Start of Block

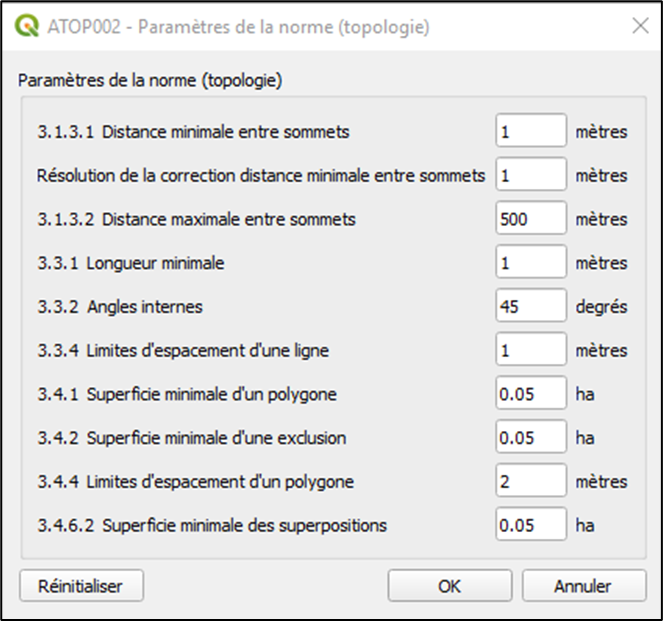The image size is (663, 621).
Task: Click the Distance minimale entre sommets field
Action: pos(531,132)
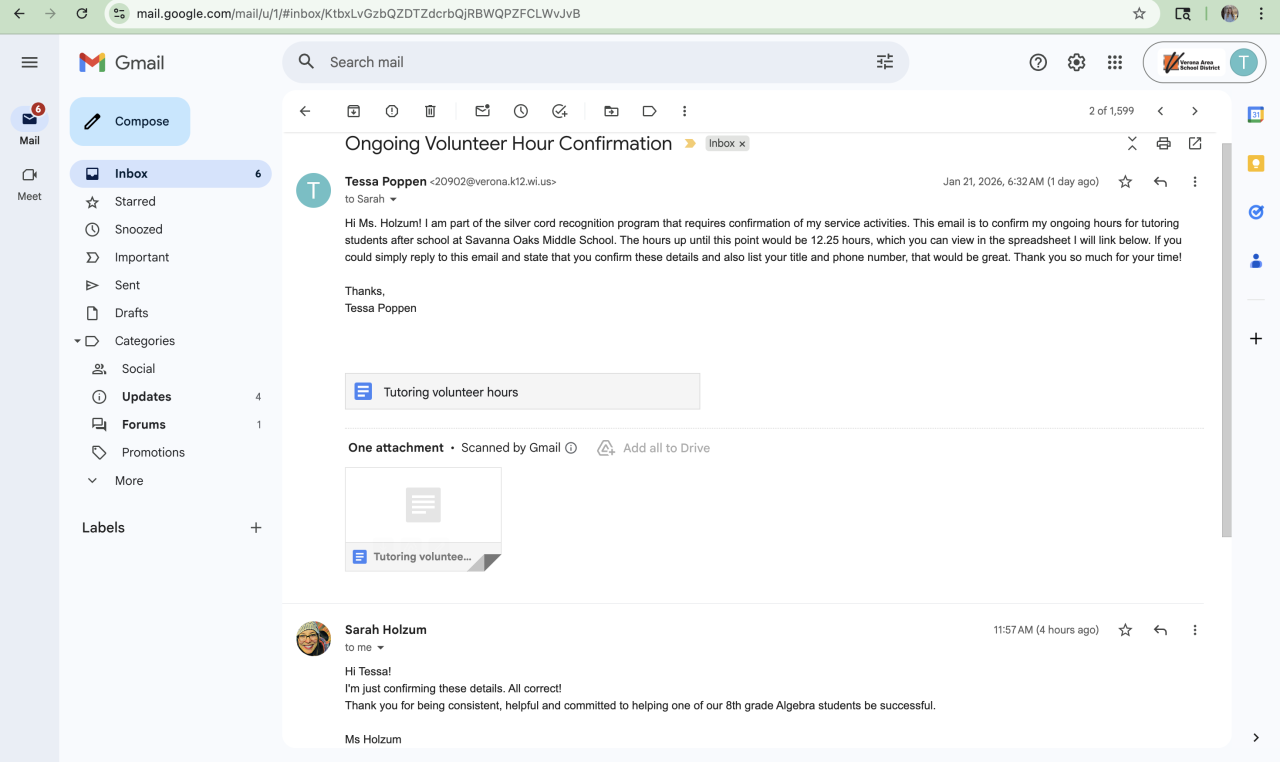The width and height of the screenshot is (1280, 762).
Task: Open the Sent folder
Action: tap(127, 285)
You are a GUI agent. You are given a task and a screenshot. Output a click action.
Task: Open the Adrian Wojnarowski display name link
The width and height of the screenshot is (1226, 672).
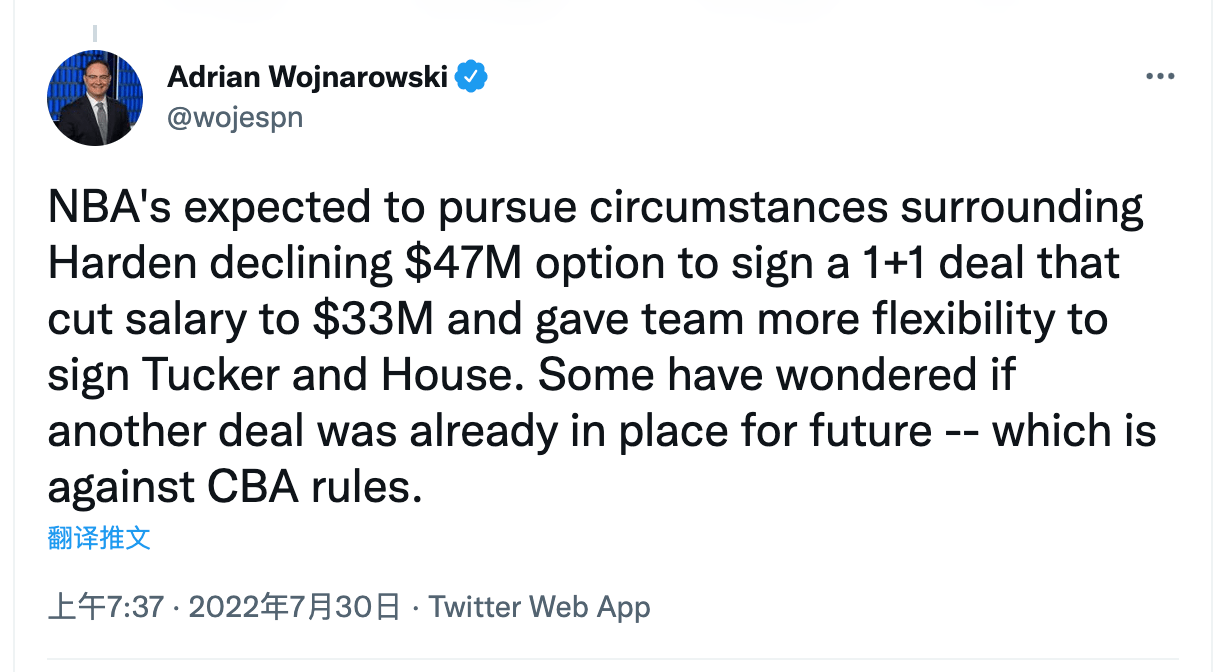coord(308,76)
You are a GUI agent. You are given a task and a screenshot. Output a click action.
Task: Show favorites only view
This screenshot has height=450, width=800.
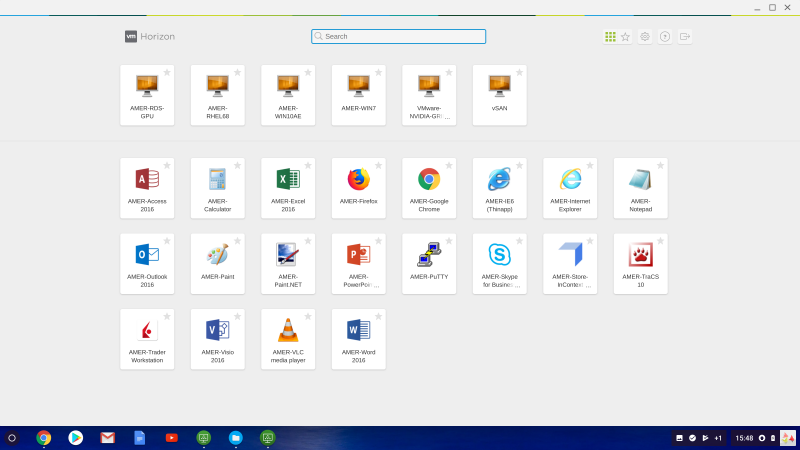click(x=625, y=37)
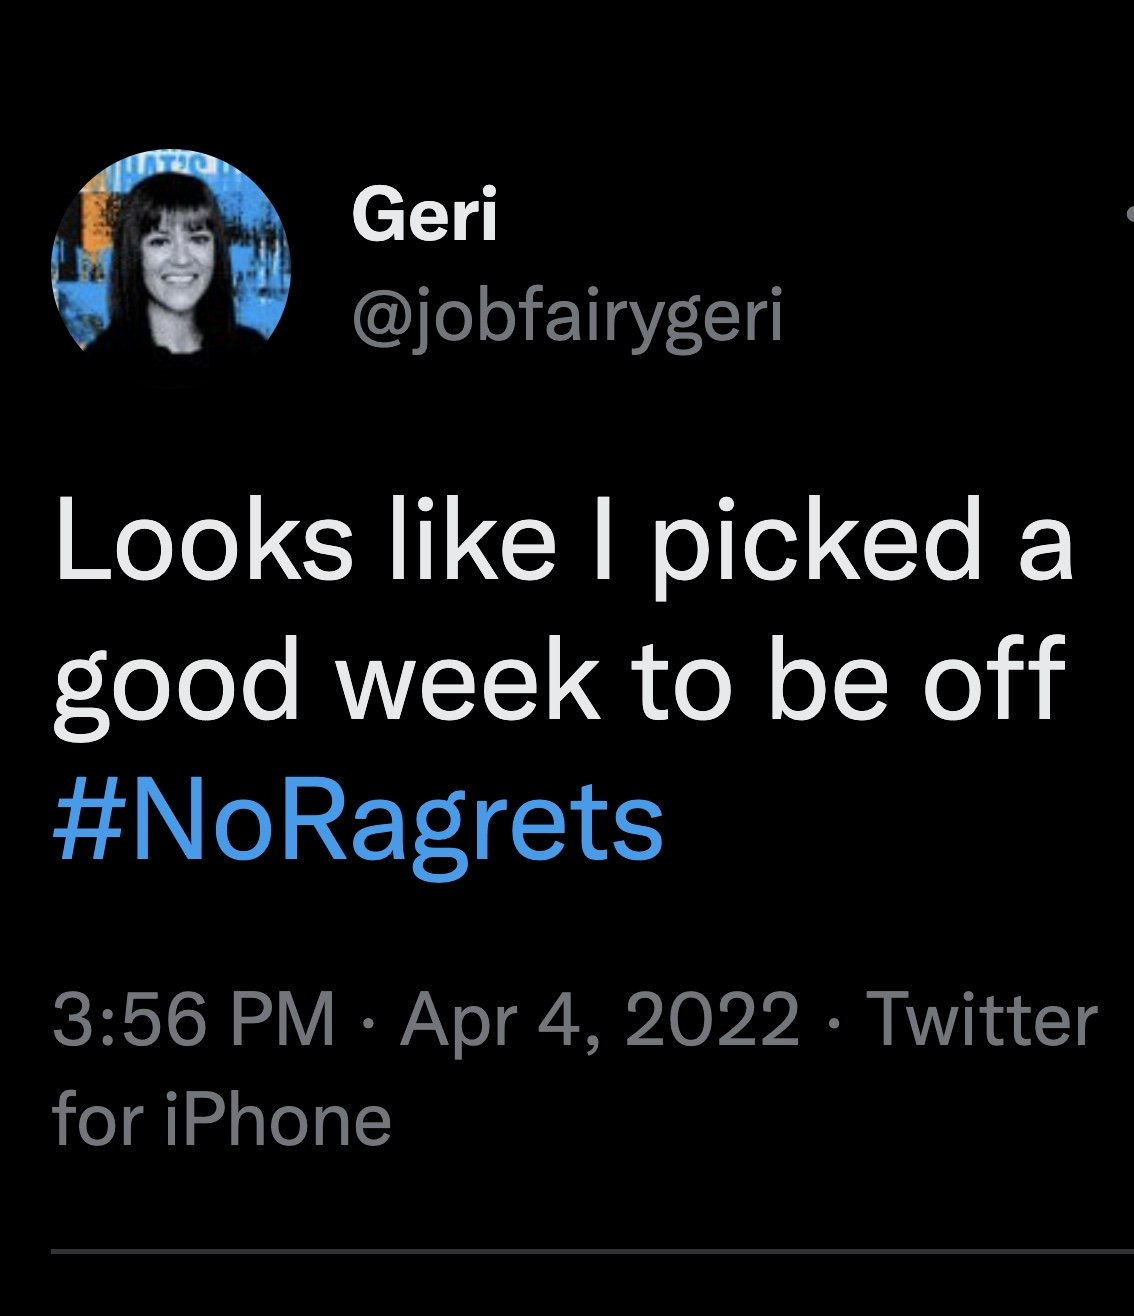Open the @jobfairygeri handle
Viewport: 1134px width, 1316px height.
567,315
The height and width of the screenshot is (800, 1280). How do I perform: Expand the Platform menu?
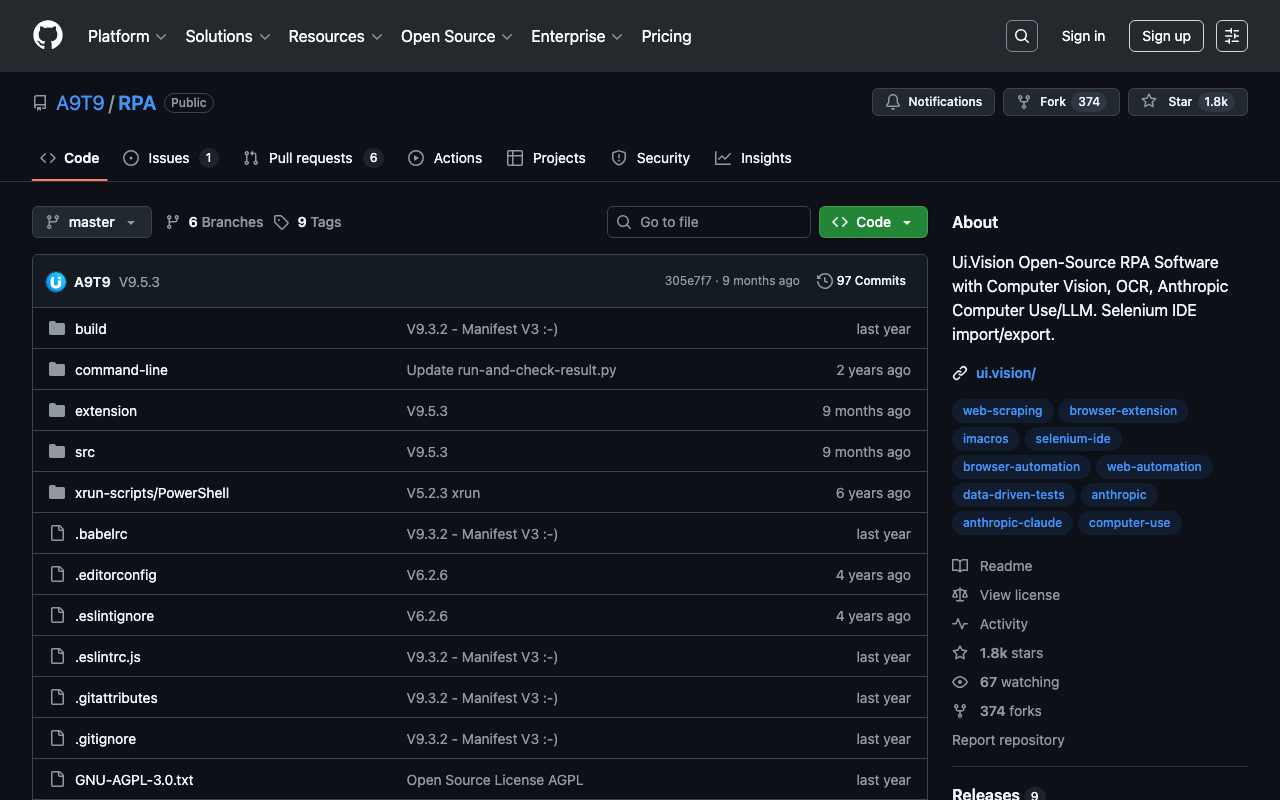pyautogui.click(x=127, y=36)
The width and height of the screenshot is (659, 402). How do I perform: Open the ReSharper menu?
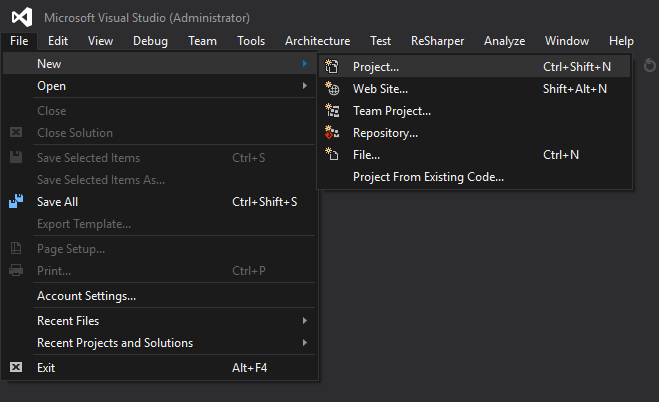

End of Block

*What you have to do*. Nothing but the lines from the one containing "Task: Show favorites only view" through the final line of the entries above should be given again, each exactly as written; omit the pictures.

*Written response*.
Task: Show favorites only view
This screenshot has height=450, width=800.
click(x=625, y=37)
Open the @jobfairygeri handle
Viewport: 1134px width, 1316px height.
567,315
The height and width of the screenshot is (800, 1280). How do I perform: Expand the Platform menu?
pyautogui.click(x=127, y=36)
The width and height of the screenshot is (659, 402). How do I perform: Open the ReSharper menu?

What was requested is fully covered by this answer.